In this millennium, Bowling Green has finished above ninth place twice — a fifth-place finish in 2004-05 and seventh in 2007-08.

Given that four of the last five seasons have seen the Falcons at or next to the bottom of the CCHA standings, new coach Chris Bergeron understands the need to change things, wholesale, at BGSU.

“The culture we want to create is one where we just have very high expectations for ourselves and for each other and we hold each other accountable for those expectations,” said Bergeron, who served as an assistant for 10 years at Miami. “The focus will be daily improvement, the focus will be details. The details are both on and off the ice; the daily improvement is both on and off the ice.”

Last year, the Falcons registered four league wins (five overall) and sported the second-lowest offensive output in the country, combined with a defense that was fourth from the bottom in the nation.

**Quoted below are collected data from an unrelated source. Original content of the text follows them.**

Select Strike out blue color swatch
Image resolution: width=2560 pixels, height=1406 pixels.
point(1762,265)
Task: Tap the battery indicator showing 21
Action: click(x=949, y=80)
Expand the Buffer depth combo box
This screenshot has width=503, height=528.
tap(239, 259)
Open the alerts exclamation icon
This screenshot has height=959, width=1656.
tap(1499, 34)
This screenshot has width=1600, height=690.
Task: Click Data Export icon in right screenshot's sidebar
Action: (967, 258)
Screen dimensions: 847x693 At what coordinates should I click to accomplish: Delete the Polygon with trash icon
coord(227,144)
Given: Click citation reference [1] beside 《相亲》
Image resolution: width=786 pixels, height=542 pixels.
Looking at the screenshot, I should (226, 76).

“We’re going to work extremely hard and we’re going to be relentless in all three zones, with or without the puck,” said Bergeron, who added that his team already understands the importance of this work ethic. “It’s something that we’ve been harping on since April 12, since we took over here.”

Even with recent Falcons history being what it is, Bergeron sees a lot of potential in his new team, particularly with the goaltending duo of senior Nick Eno and sophomore Andrew Hammond, who each saw significant time in the net last year.

“I think the sky’s the limit on what they’re capable of,” Bergeron said. “I think we have to do a much, much better job of limiting their job to the first job. Watching tape, our team defense wasn’t very good last year and I’m not talking about defensemen; I’m talking collectively as a group our team defense wasn’t good.

“I do believe [goal is] our deepest position … and those two kids in particular have an opportunity to carry us to wherever we want to go as a team, but it has to start collectively from the team defense perspective.”

Another bright spot for BG is sophomore Jordan Samuels-Thomas, who showed a lot of promise last year.

“He’s a guy that turned some heads last year and had a nice freshman year,” Bergeron said. “What he needs to do is take his game from the freshman year to the sophomore year in consistency.

“He also needs to realize that this isn’t a show about one person, that this is a team effort and team aspect and that is something that I know he’s taken strides in and taken very personally from last year to this year, so we’re looking forward to that.”

As for the rest of the new beginning in BG, Bergeron said, “It’ll be a collective effort, for sure.”